Сухани сейчас не было на мостках, и он не мог видеть, как красиво я одет, и не слышал, до чего же весело поцокивают подковками мои новые башмаки.

Гжебень и Гнездур с любопытством рассматривали нас, они как пить дать завидовали мне, — им-то не приходилось провожать своих отцов в такую на редкость дальнюю дорогу. Владек улыбался мне, лукаво щуря левый глаз. Он всегда так делал, когда приходил с чем-нибудь новым — с колесиком, какою-нибудь пружинкой, испорченным механизмом от старых часов; все это выпирало из карманов его пиджака, прельщая тайной неизвестности. Я ответил Владеку движением брови, что должно было означать: «Вернусь со станции, покажешь», — и прошел мимо.

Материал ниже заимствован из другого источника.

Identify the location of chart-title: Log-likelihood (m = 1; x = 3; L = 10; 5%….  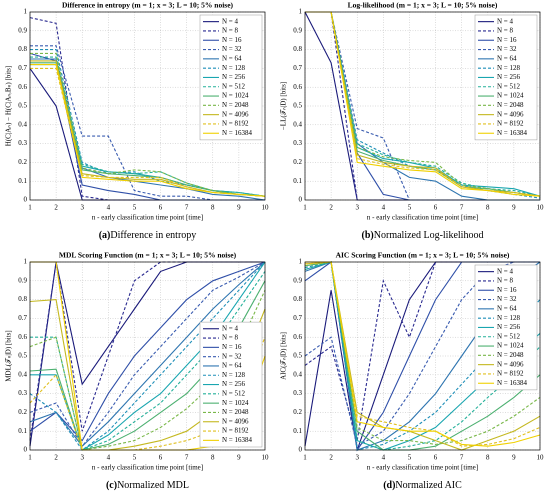
(423, 6).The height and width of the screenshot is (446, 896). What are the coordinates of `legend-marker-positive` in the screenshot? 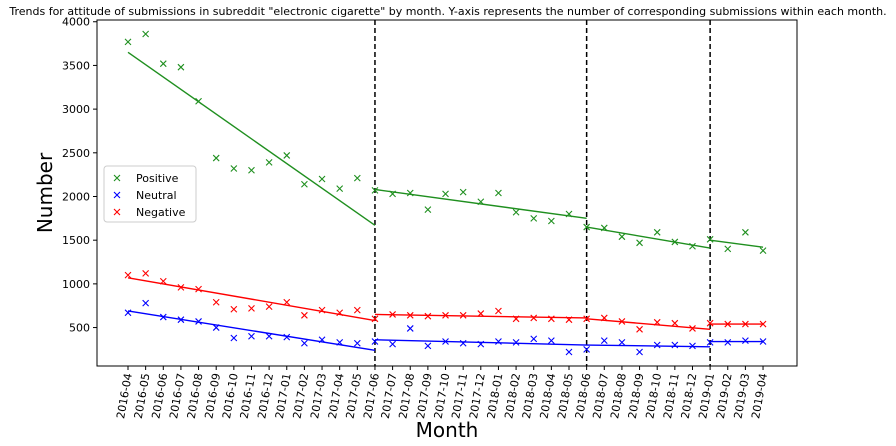 It's located at (117, 178).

Потом нам встретились Сухани — отец и сын. Они спускались с горы, несли по вязанке хворосту на спине. Старик согнулся вдвое, его вязанка, перехваченная грубой веревкой, казалась издалека черной копной, передвигавшейся на собственных ногах. Иван Суханя, мой товарищ, тоже согнулся, хотя его вязанка была втрое меньше отцовой. Узнав нас, старик сбросил ношу, сказал сыну: «Отдохнем малость» — и, вытирая шапкой вспотевший лоб, подождал, пока мы приблизились к нему.